Meet the new MINICV version 2. Some time ago MIDI Hardware made what seemed to be the world’s smallest MIDI-2-CV converter, you can see it here. The idea behind it was to have something that you could mount inside toy synthesizers like Monotron, but probably because of affordable price and really good specs, people used it everywhere, including famous and expensive vintage synths like minimoog or VCS3. Components placed on both sides of PCB helped a lot to achieve small size, but made assembly more complex, and it was not too easy to install because of soldering pads in 2mm distances. So finally here is the brand new version, redesigned from scratch and sharing only the name with its predecessor .
This new MINICV version 2 may be small, but don’t let the size fool you. This is well grown serious converter, precise and packed with features. This is what it can do at the moment:
- tuning errors smaller than 1 cent at 1V/oct
- keyboard range adjustable to any size from 1 to 61 notes
- user tunable V/oct scale from below 0.3 to over 2V/oct in really tiny steps
- Hz/V scale with top note being always at 5V (*)
- fast response, CV is settled 0.2ms after end of MIDI message
- fast MIDI clock response on dedicated output, 45us delay on average with +/-16us jitter
- MIDI clock divider is user adjustable from 1 to 128
- constant rate portamento applied to CV output, adjustable by CC for time and on/off
- CCs recognized as portamento controls are user assignable, default are 5 and 65
- adjustable smoothing of CC and PitchBend messages
- CV offset trim available via SysEx in range +/-10mV
- all user settings via MIDI System Exclusive messages
- Starting note and MIDI channel adjustable with MIDI-learn button
- 16 scenes of user settings may be recalled by Program Change
- individually assignable ID to access many MINICVs on shared MIDI line
- gate output of V-trigger type. Gate ON selectable 5V or 0V (reversed)
- possibility to reverse CV also (like 0V is top note, 5V is lowest note)
- gate optionally retriggers with short Gate off pulse, adjustable from 0.1 to 5ms
- PitchBend optionally added to note pitch CV
- PitchBend range adjustable in semitone steps from +/-1 to 24e
- CV may respond to:
- MIDI notes (+ PitchBend if you want it)

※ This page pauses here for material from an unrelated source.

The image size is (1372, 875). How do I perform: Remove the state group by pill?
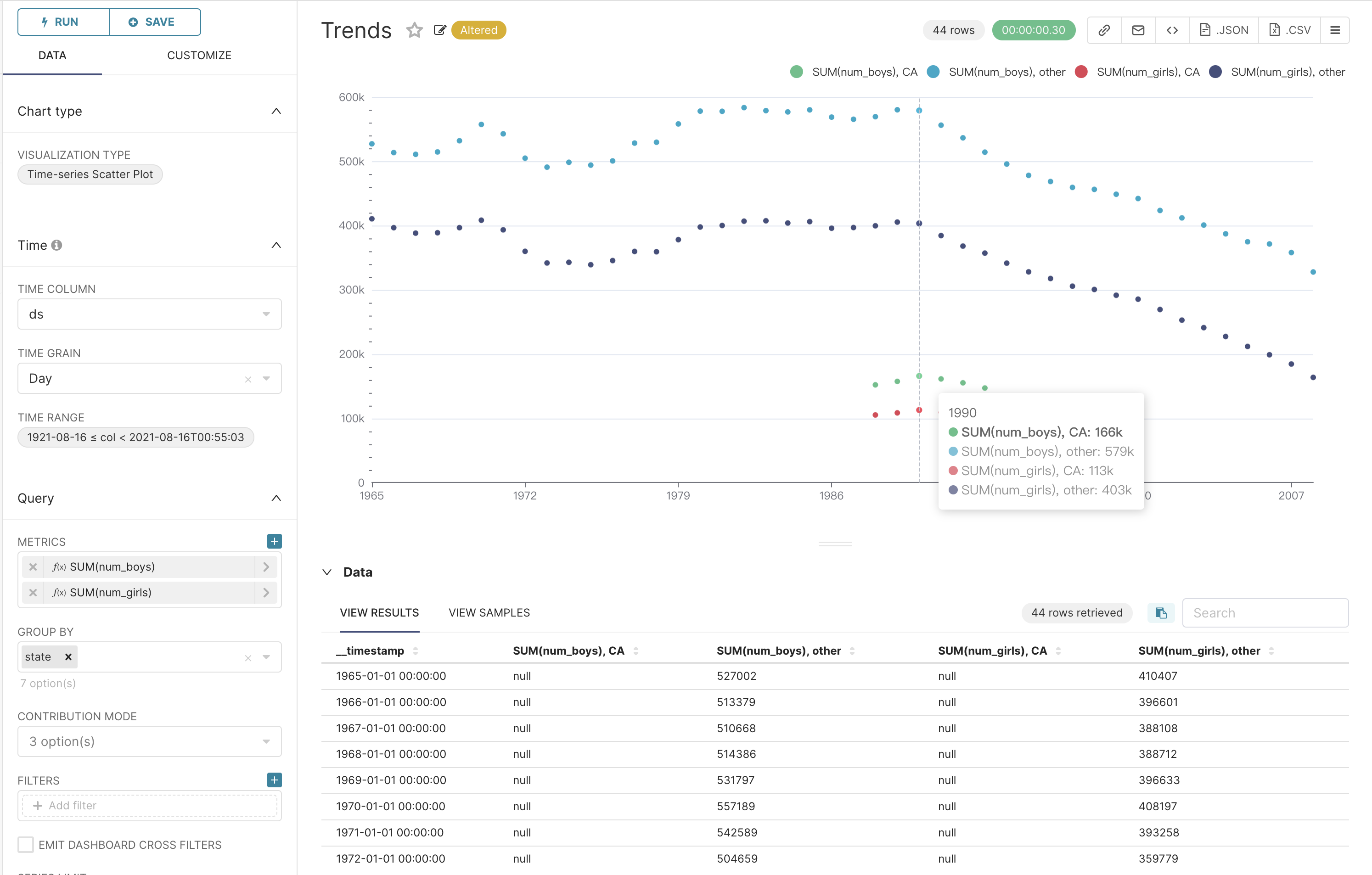pos(68,656)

- MIDI PitchBend only, with full 14-bit resolution
- any of 120 MIDI Continuous Controller, e.g. volume, modulation, etc.
- firmware upgradeable via MIDI SysEx
- dimensions: 21x12mm
MINICV – User Manual
MINICV comes with factory preadjusted scale and offset settings to best match 1V/oct at 100k load. Those settings are also recalled after factory reset command. Below is example graph of MINICV tuning errors measured in 26 randomly selected MINICV units. Horizontal axis range spans over 5 octaves, vertical one is scaled in milivolts of error from perfect 1V/oct scale. Full scale is +/-0.8mV, wchich is very close to +/1 cent of pitch errors if it was used as VCO driver. As you might expect, there’s one marketing trick applied – the range in this graph includes only 60 notes, without top one. This is because MINICV top limit is about 4.985V so it cannot reproduce top note correctly in pure 1V/oct scale. One way to overcome this limitation is to scale it lower, like 0.997V/oct and instead of typical 100k resistor going to VCO summing node, use 99.7k. Or better 0.976V/oct with 97.6k which is more likely to be found value.
Fine print here:
This converter is made to be soldered inside a synthesizer or module, where CV load does not change. It is not intended to be simply boxed and carried as a general use universal MIDI-2-CV converter. To do so you must add a CV buffer to maintain proper scale regardless of kind and number of loads plugged to it. MIDI hardware are planning to offer a buffer soon, either in ready to use form, as bare PCB, and as Gerber files to make your own.
(*) What does it mean “top note always at 5V” in Hz/V scale? Imagine you’ve got 5 octaves range. So if top C is 5V(**), 1 octave lower is 2.5V, then 1.25V, and so on, lowering to mere 156mV for lowest note. But if you have smaller keyboard, say 37 keys, then if top note is 5V, then lowest note is 625mV, which helps getting more precise tuning at lower notes. It is 5V at top note to utilize full DAC range. Tuning it to real world synth is easy, simply follow the MINICV with adjustable gain non-inverting amplifier for Korgs to get about 8.4V at top C, or attenuator to get 4V at top C in Yamahas.
(**) It’s not exactly 5V, but rather 4.98V which is nothing important since it can be tuned externally to any voltage. What matters in Hz/V scale are ratios between semitones, which always are the same for all voltage ranges in every HZ/V synth.